Koncert ”Grabaża” i zespołu Strachy na Lachy rozgrzał publiczność do czerwoności do tego stopnia, że nawet ludzie siedzący na widowni powstali ze swoich miejsc i tańczyli oraz rytmicznie klaskali do utworów prezentowanych na scenie. Ważnym punktem występu było odśpiewanie przez jego uczestników refrenu piosenki ”Jedna taka szansa na sto”. Uwagę zwracała również gra ”Mańka” na harmonijce ustnej i ”Pana Areczka” na akordeonie. Świetny kontakt z fanami ”Grabaż” podkreślił, gratulując Pogoni Szczecin awansu do Ekstraklasy. Ze względu na fakt, że Strachy na Lachy grały w ramach festiwalu ich występ trwał krócej niż zwykle. Publiczność, która domagała się dłuższego występu, została poinformowana, że zagrają już pełnowymiarowy koncert w październiku w ”Słowianinie”. Na pocieszenie fanom pozostało wykonanie jednego z największych hitów grupy, tj. utworu ”Piła tango”.
Happysad
Na zakończenie sobotniego wieczoru wystąpił pochodzący ze Skarżyska-Kamiennej zespół Happysad. Jednak zanim doszło do koncertu, uczestnicy musieli uzbroić się w cierpliwość. Grupa zainstalowała się dopiero po kilkudziesięciu minutach. Artyści zostali jednak bardzo ciepło powitani przez publiczność, chociaż w moim odczuciu ich reakcje były mniej żywiołowe niż w przypadku ”Grabaża” i zespołu Strachy na Lachy. Wśród wykonanych przez zespół utworów znalazły się m.in. ”Mów mi dobrze”, ”Psychologa” czy ”W piwnicy u dziadka”. Nie zabrakło także piosenki poświęconej naszemu krajowi (”Ojczyzna”), a także piosenki określonej przez wokalistę jako sportowa (”Kostuchna”), gdyż dotyczyła biegania. Jakub ”Quka” Kawalec wykazał się poczuciem humoru także w momencie, gdy pozdrawiał ze sceny Teatru Letniego morze. Z bardzo dobrym przyjęciem spotkało się także wykonanie utworu ”Taką wodą być”, które wprowadziło uczestników w melancholijny nastrój.

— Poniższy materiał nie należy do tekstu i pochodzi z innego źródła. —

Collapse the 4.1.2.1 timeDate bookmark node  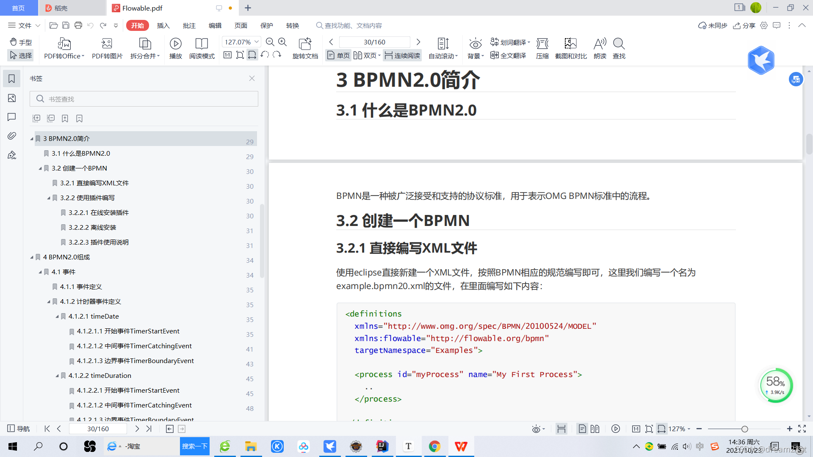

Na uwagę zasługuje także fakt, że podczas koncertu na scenie zespołowi towarzyszyło dwóch nowych muzyków sesyjnych grających odpowiednio na puzonie i saksofonie tenorowym, których partie ubogaciły warstwę muzyczną niektórych utworów. Występ grupy zakończył się kilka minut po północy. Oczywiście artyści zostali wywołani ponownie na scenę gromkimi okrzykami ”Happysad” i zagrali jeszcze kilka piosenek na bis.
Odbiór
Trzeci dzień festiwalu Szczecin Baltic Rock Meeting spotkał się z bardzo dobrym odbiorem publiczności. Cieszy fakt, że do Teatru Letniego przybyło tym razem więcej osób niż miało to miejsce ubiegłej niedzieli.
Podobnie jak w poprzednich dniach festiwalu, jedna z osób obecnych na koncercie wygrała gitarę z podpisami wszystkich występujących artystów. Rozdano również kilka biletów na niedzielne koncerty.
Już dzisiaj zwieńczenie Szczecin Baltic Rock Meeting. Na scenie Teatru Letniego zaprezentują się: Damian Ukeje, Quo Vadis, Coma oraz Illusion. Jako support zagra Listopad.